Эдвард ничего больше не говорил об отношениях с Пруденс. Руфа старалась не слишком волноваться на сей счет и недоумевала, почему она так обеспокоена. Было бы нелепо ожидать, чтобы такой человек, как Эдвард, обходился все эти годы без секса. Возможно, размышляла она, сведения о Пруденс подтверждают тот факт, что она очень мало знает о нем. Ей-то казалось, что он посвящал себя их семье в Мелизмейте, как будто у него не было иной жизни. Но у него была иная жизнь за пределами Мелизмейта — неведомый ей континент. А после смерти Настоящего Мужчины она вела борьбу с ужасным, изнуряющим страхом перед неизведанным.

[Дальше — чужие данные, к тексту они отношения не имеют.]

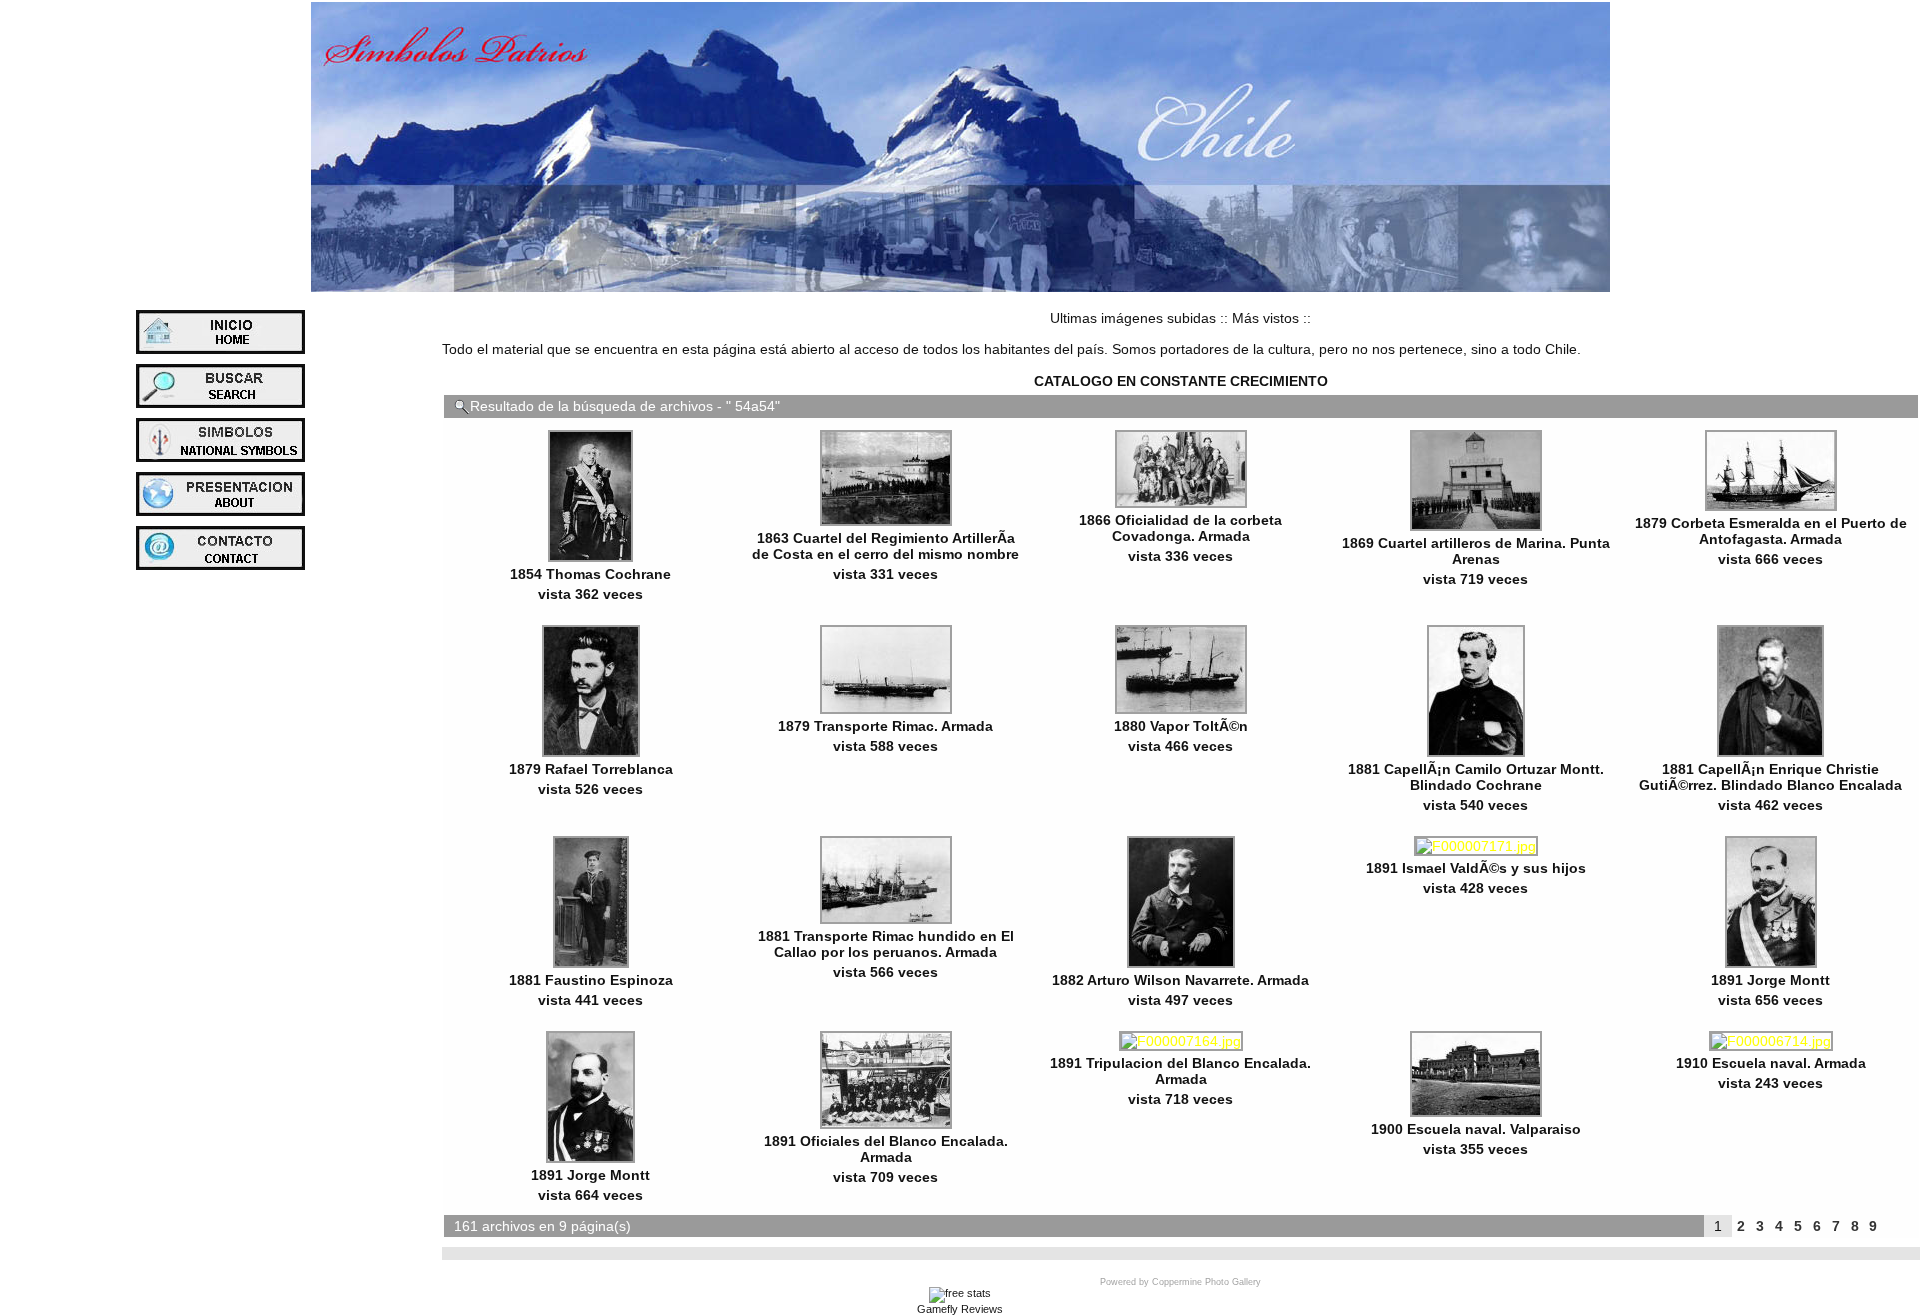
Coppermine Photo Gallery (1206, 1282)
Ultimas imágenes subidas (1133, 318)
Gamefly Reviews (960, 1309)
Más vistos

А что, если Эдвард и в самом деле сделал ей предложение, исходя из идеализированного чувства долга перед Настоящим Мужчиной? Он вполне способен на такое. Возможно, ему легко проявлять благородство, потому что он не любит ее. В таком случае, что же она может дать ему взамен? Если уж на то пошло, раз он не любит ее, то зачем ему это?